Exercise
From the trifluoperazine abstract below, render this sentence in Spanish: "We studied the effects of trifluoperazine on the human ether-a-go-go-related gene (HERG) channel expressed in Xenopus oocytes and on the delayed rectifier K⁺ current of guinea pig cardiomyocytes."

Supplied passage
[Start of Attachment]

Inhibition of Human ether-a-go-go-Related Gene K⁺ Channel and I_Kr of Guinea Pig Cardiomyocytes by Antipsychotic Drug Trifluoperazine

Department of Physiology, Seoul National University College of Dentistry, Yeongun-Dong, Seoul, Korea (S.-Y.C.); and Departments of Microbiology (Y.-S.K.) and Physiology (S.-H.J.), Cheju National University College of Medicine, Jeju, Korea

Trifluoperazine, a commonly used antipsychotic drug, has been known to induce QT prolongation and torsades de pointes, which can cause sudden death. We studied the effects of trifluoperazine on the human ether-a-go-go-related gene (HERG) channel expressed in Xenopus oocytes and on the delayed rectifier K⁺ current of guinea pig cardiomyocytes. The application of trifluoperazine showed a dose-dependent decrease in current amplitudes at the end of voltage steps and tail currents of HERG. The IC₅₀ for a trifluoperazine block of HERG current progressively decreased according to depolarization: IC₅₀ values at –40, 0, and +40 mV were 21.6, 16.6, and 9.29 µM, respectively. The voltage dependence of the block could be fitted with a monoexponential function, and the fractional electrical distance was estimated to be = 0.65. The block of HERG by trifluoperazine was use-dependent, exhibiting more rapid onset and greater steady-state block at higher frequencies of activation; there was partial relief of the block with decreasing frequency. In guinea pig ventricular myocytes, bath applications of 0.5 and 2 µM trifluoperazine at 36°C blocked the rapidly activating delayed rectifier K⁺ current by 32.4 and 72.9%, respectively; however, the same concentrations of trifluoperazine failed to significantly block the slowly activating delayed rectifier K⁺ current. Our findings suggest the arrhythmogenic side effect of trifluoperazine is caused by a blockade of HERG and the rapid component of the delayed rectifier K⁺ current rather than by the blockade of the slow component.

[End of Attachment]

Input data
[Start of Attachment]

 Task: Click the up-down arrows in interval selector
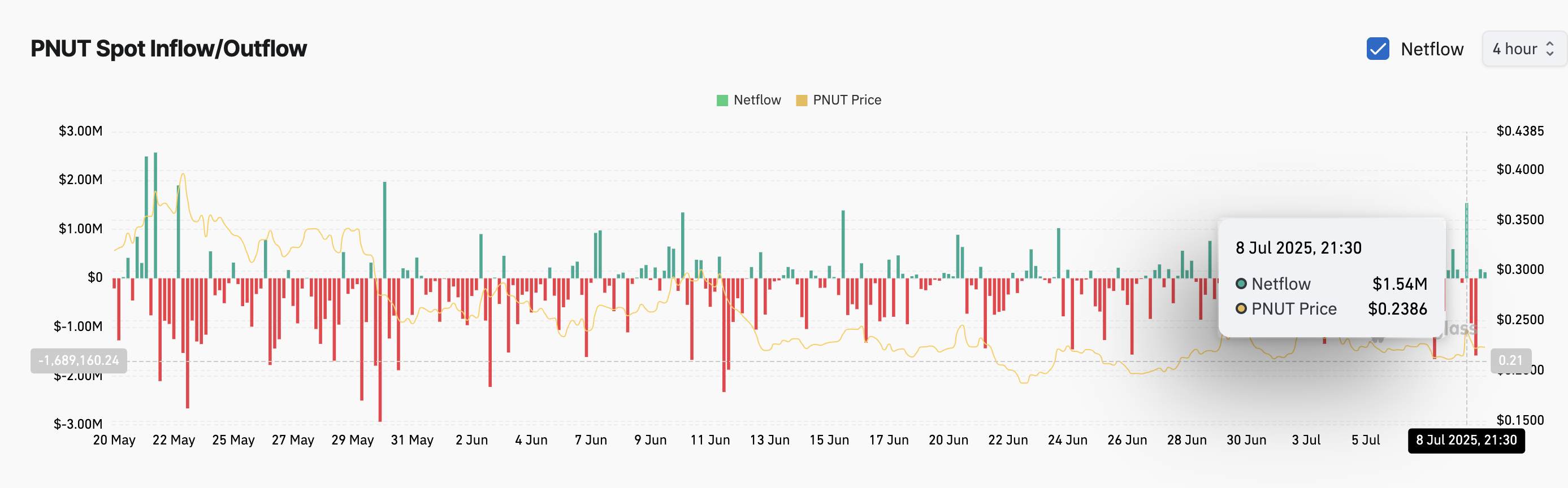1550,49
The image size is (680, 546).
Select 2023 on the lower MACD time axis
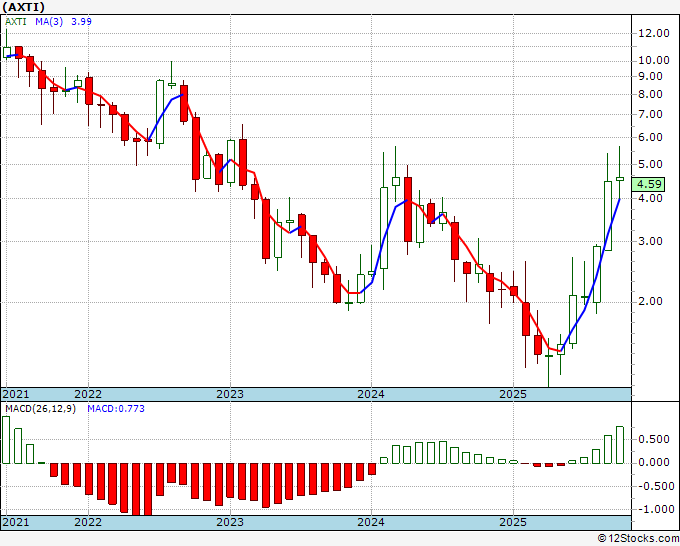tap(230, 522)
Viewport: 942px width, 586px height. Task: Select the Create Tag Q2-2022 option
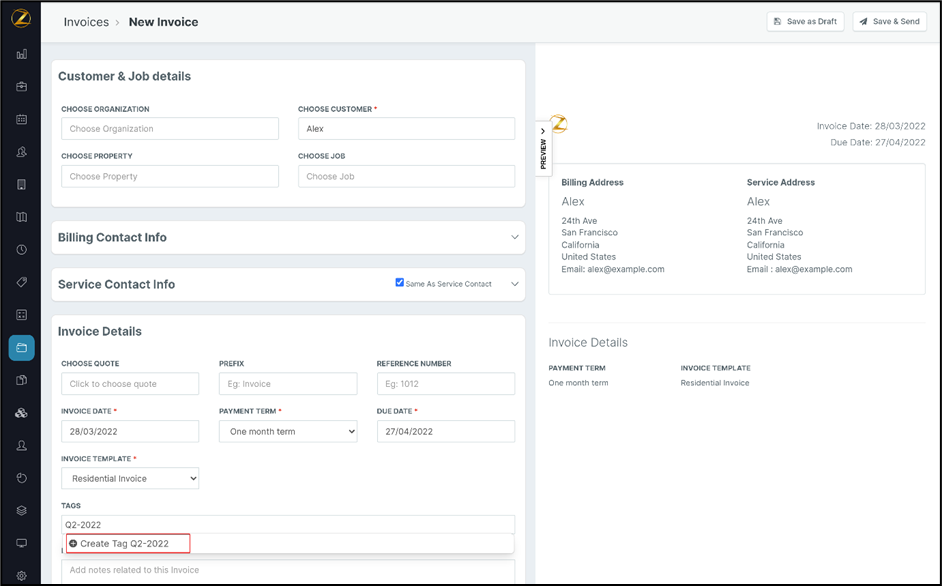click(127, 544)
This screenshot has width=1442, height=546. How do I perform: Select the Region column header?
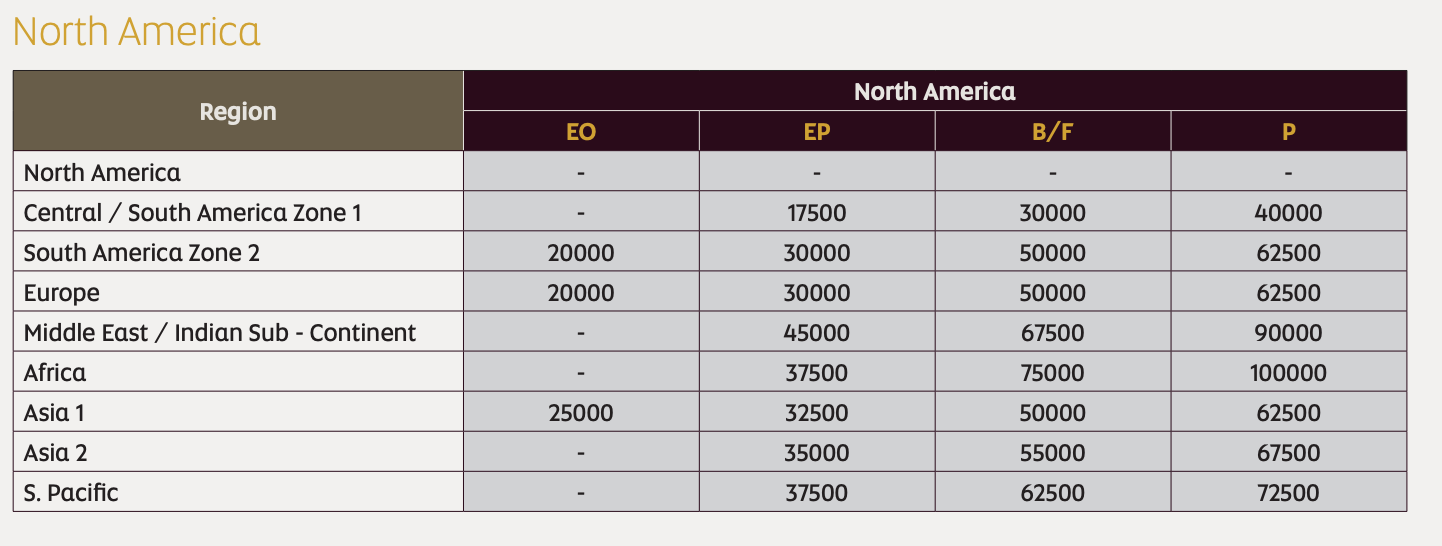238,111
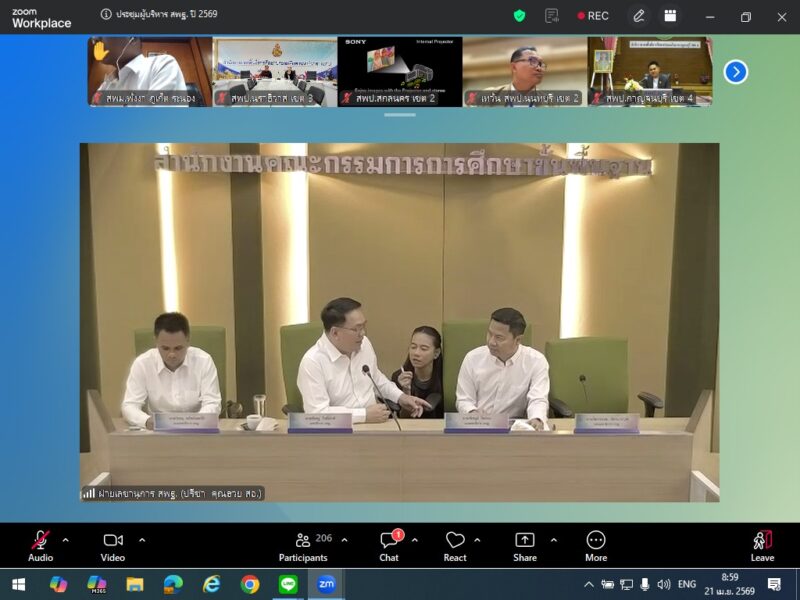Click the annotate pencil icon in title bar
This screenshot has width=800, height=600.
point(639,15)
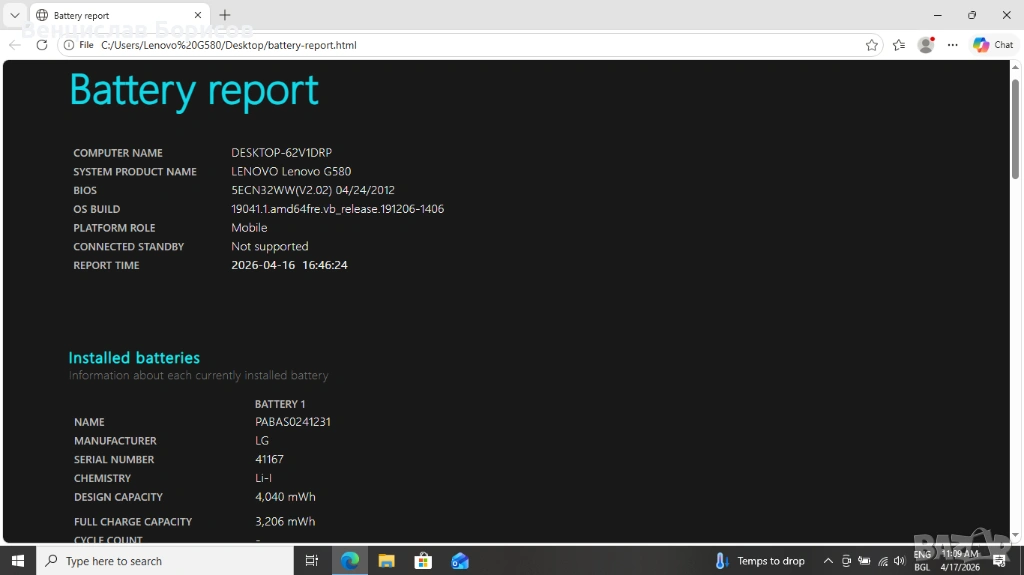Open Settings and more ellipsis menu
Image resolution: width=1024 pixels, height=575 pixels.
click(953, 45)
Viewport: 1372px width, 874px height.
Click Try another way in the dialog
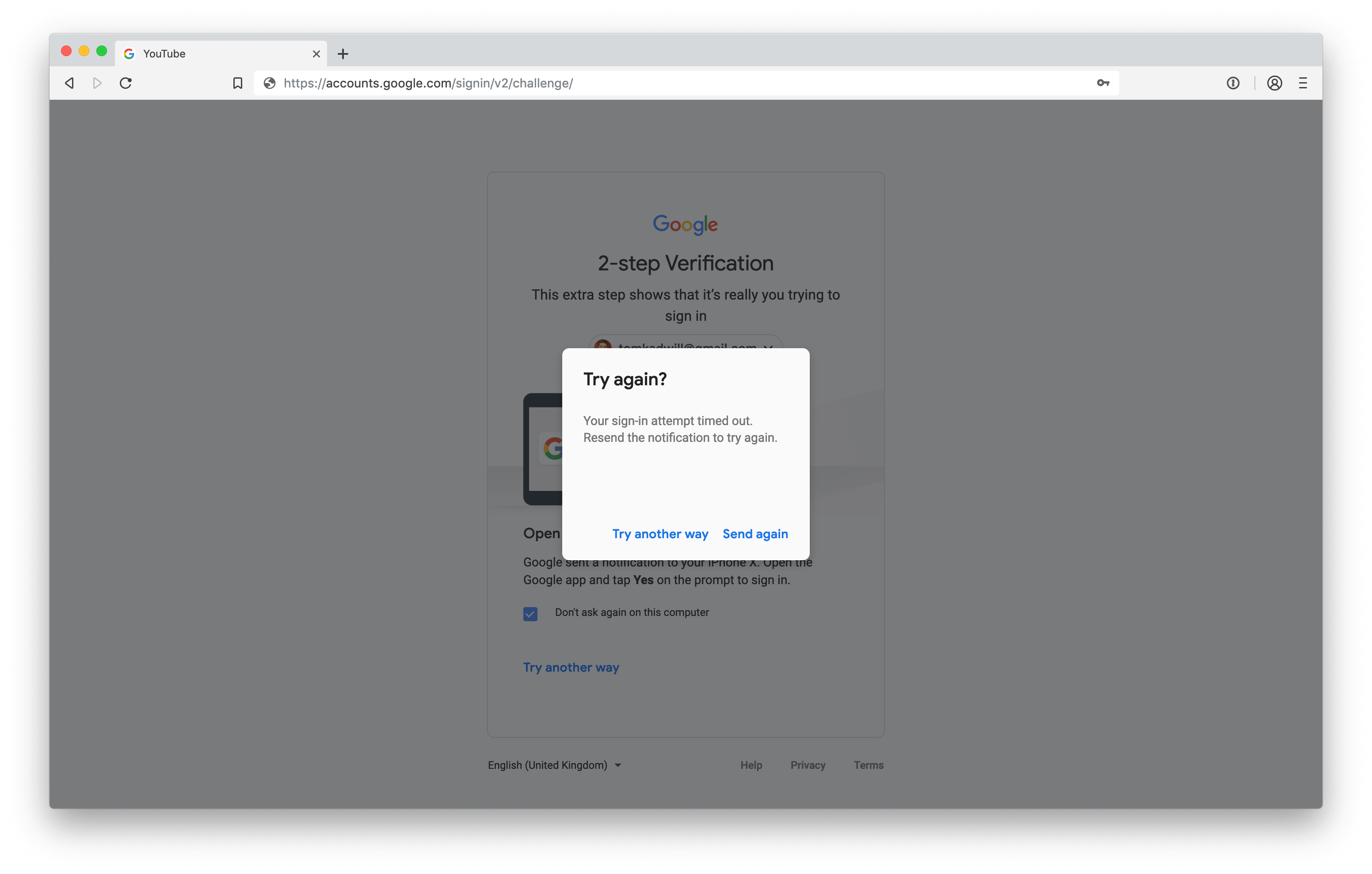pos(660,534)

[End of Attachment]

Your response
Estudiamos los efectos de la trifluoperazina sobre el canal del gen humano relacionado con ether-a-go-go (HERG) expresado en ovocitos de Xenopus y sobre la corriente de K⁺ rectificadora tardía de cardiomiocitos de cobaya.